Are we all Trayvon Martin? White people all over the United States have taken up that slogan, and put on hoodies for a day, in a well-meaning expression of dismay and anger and a well-intentioned show of support.

But, no, I am not Trayvon Martin. Not even close.

I am not Trayvon Martin. I am a middle-aged white man. I’ve been pulled over by the police a few times in my life for minor traffic violations — I lived for many years without incident in a place where, as an African-American friend told me several times, a black motorist was at high risk of being pulled over by the state police for “driving while black.”

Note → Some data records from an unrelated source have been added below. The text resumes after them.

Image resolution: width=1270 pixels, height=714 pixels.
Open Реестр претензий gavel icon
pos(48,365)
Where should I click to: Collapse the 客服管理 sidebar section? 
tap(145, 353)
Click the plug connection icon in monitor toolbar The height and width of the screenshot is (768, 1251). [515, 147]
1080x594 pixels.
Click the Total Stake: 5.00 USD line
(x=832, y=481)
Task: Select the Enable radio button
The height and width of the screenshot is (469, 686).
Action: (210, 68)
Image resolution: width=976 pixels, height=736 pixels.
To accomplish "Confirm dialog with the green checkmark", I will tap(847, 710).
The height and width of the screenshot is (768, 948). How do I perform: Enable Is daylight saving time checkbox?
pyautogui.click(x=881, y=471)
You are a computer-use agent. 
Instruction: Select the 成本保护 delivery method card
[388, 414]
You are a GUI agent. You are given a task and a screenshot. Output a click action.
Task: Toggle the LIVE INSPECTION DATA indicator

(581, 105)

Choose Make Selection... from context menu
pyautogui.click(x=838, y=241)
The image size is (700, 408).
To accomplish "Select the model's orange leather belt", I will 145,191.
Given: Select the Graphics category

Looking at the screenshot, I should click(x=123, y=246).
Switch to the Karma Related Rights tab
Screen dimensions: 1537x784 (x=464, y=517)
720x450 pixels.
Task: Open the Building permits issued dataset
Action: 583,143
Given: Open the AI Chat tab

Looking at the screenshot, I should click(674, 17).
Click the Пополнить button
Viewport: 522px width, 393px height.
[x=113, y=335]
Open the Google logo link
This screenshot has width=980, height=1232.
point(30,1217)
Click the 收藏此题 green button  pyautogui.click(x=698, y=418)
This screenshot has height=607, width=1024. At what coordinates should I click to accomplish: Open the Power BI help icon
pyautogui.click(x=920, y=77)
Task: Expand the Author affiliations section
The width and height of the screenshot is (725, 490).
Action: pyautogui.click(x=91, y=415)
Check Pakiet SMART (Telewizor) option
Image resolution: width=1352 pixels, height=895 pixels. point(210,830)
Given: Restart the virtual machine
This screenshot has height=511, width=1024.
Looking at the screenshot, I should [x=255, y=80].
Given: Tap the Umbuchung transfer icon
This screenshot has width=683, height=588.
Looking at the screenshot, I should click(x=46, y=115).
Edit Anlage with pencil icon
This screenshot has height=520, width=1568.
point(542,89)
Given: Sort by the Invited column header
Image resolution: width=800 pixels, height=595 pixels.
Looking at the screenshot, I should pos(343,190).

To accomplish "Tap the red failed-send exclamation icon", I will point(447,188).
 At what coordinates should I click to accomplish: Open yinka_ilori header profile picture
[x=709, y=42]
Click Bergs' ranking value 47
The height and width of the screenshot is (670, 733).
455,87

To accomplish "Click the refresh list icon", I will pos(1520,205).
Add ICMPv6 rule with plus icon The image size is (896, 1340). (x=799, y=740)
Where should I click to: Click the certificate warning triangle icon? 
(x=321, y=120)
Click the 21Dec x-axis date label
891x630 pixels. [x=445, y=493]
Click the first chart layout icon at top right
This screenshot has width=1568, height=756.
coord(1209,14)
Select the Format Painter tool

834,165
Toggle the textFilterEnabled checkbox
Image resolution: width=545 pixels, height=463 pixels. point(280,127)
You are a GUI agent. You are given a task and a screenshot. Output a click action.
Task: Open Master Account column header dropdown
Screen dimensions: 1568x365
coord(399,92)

I am not Trayvon Martin. Neither are my children.

My three kids could walk through the streets of that Florida neighborhood at any time, night or day, and not be followed in a car and then on foot by a wannabe cop carrying a concealed weapon. If, say their elderly grandfather lived in a gated community in Florida, and they went to visit him, and they decided to walk a few blocks to the convenience store, chances are excellent that they would not wind up shot dead on the street.

We are not Trayvon Martin, thank God, as the land of the free and the home of the brave has turned into a place where — as Bob Dylan puts it in his great song “Blind Willie McTell” — “power and greed and corruptible seed seem to be all that there is.”

From Emmett Till to Trayvon Martin, from Bull Connor standing in the doorway to the U.S. Supreme Court’s shameful ruling allowing states to return to the days when intimidation and and double-standards were used to keep minorities from the polls, what has changed in America?

Some things have not changed. People in this country are still measured by the color of their skin and not the content of the character. A black teenager walking down the street, day or night, runs the risk of never coming home every time he or she walks out the door — gunned down, perhaps, by a stray bullet in the streets of Chicago…gunned down, perhaps, by a gun-toting stranger in a gun-crazy land.

And some things have changed for the worse — like neglect of the poor, repression of those who pose a perceived threat to the power elite, and an awful apathy, stunning self-absorption and sad self-deception that grip the heart and soul of this nation, from sea to shining sea.


One thought on “I am not Trayvon Martin

  1. regarding your diatribe…..did you actually follow the trial and base your response on legal facts or was it based purely on emotion? you have not seen progress since Emmett till in the fifties?